Packard, Hezekiah. The Christian's Manual; containing Some Thoughts on the following Subjects, viz. I. - On the Articles of the Christian Faith, with a concise Form of the Covenant annexed, II. - On Baptism. A dialogue. III. - On the Lord's Supper. IV. - On Prayer, with some Forms. V. - On Civil Government, by Question and Answer; To which is added, A part of a celebrated Sermon, on the neglect of Public Worship. The whole Designed for the Use of Families. Amherst, N. H.: Printed by Samuel Preston, March, 1801. First Edition. [9909]
Leather spine with plain blue paper over wooden boards, both boards nearly detached, 16 x 10 cm (6 1/4 x 4 inches). 84 pp., text complete, shaken, stained throughout. Fair. Hardcover.
The sermon at the end is "A part of Dean Swift's Sermon on sleeping at Church, with some alterations."
The chapter on civil government is a catechism on the American civil government, celebrating the liberties its citizens enjoyed.
Hezekiah Packard (1761-1849), b. North Bridgewater, Massachusetts; d. Salem, Mass. Rev. Packard was a Congregational minister of Unitarian beliefs. In 1775 he enlisted as a soldier in the Revolutionary army, serving at Cambridge, Bunker Hill, New York, Providence, & Newport, and was discharged near the end of the year 1776. He returned to the family farm in North Bridgewater.

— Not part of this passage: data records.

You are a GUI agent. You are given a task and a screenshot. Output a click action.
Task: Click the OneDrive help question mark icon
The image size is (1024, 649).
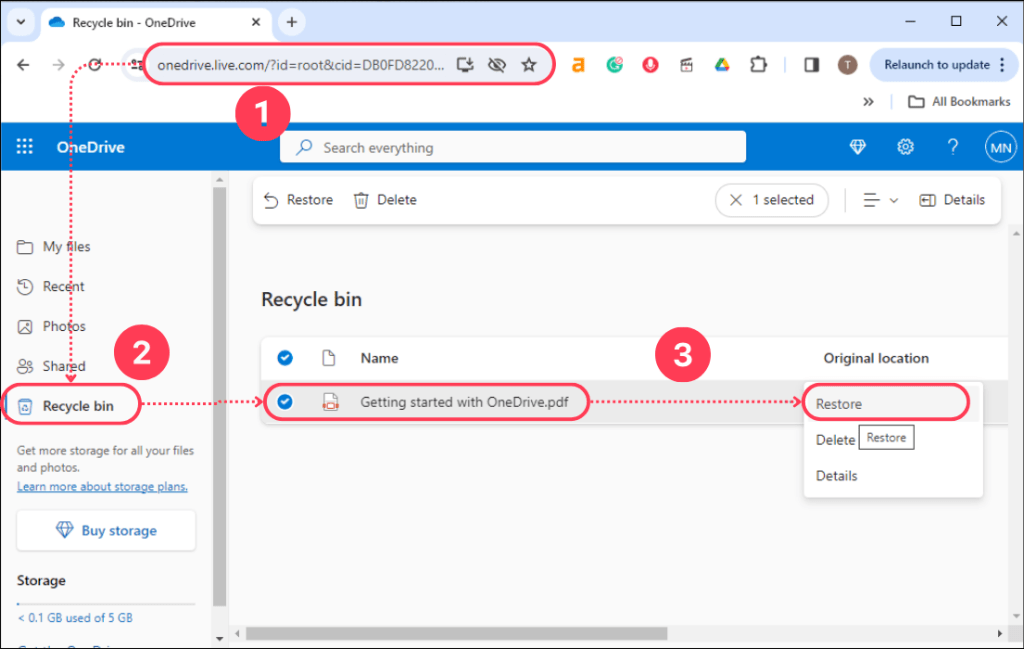[952, 146]
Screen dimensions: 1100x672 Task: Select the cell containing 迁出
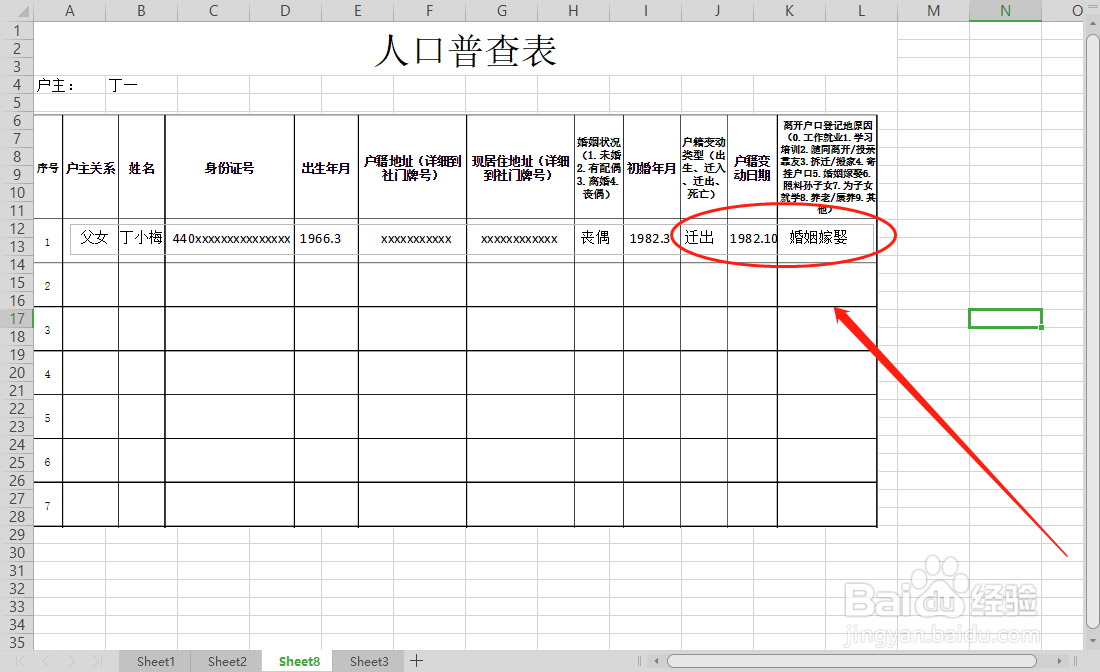701,238
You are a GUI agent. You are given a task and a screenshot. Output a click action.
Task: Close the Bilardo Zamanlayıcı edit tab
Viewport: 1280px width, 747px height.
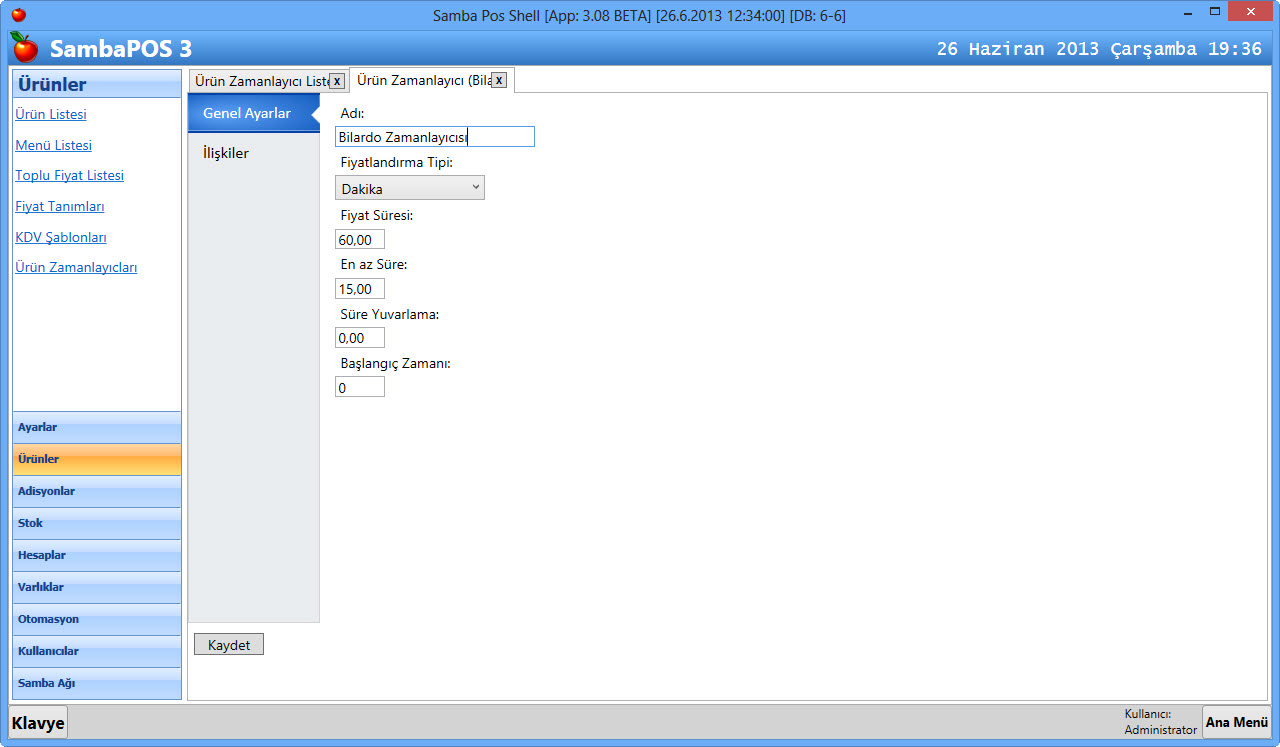(499, 80)
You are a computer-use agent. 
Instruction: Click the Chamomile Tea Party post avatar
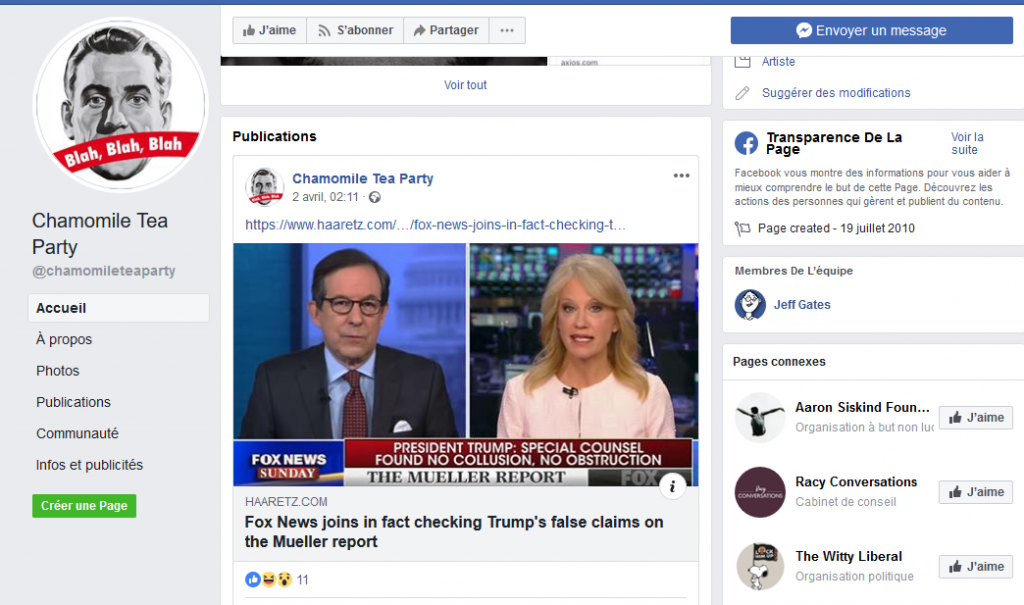pos(264,186)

A revival in the year 1780 in that place was the time he later pointed to for his own conversion. An injury to his arm in 1782 rendered him incapable of agricultural work, and in 1783 he entered Cambridge College, graduating in 1787. After further study he entered the ministry in 1793, at Chelmsford, Mass. He was pastor of several churches over the period of his ministry, and was a friend of revivals.
"He was of a true public spirit. He was an originator of the Bible Society of Lincoln County, Me., and of the Eastern Evangelical Society, which existed for a few years....For nearly fifty years, he was connected with various literary institutions in their Boards of Trust. He was member of the Board of Trustees and Overseers of Bowdoin College more than twenty years, and much of the time was actively engaged in the work of training youth, in which he was eminently successful." - Professor Alpheus S. Packard, of Bowdoin College. Quoted in Sprague, Annals of the American Unitarian Pulpit, p. 285.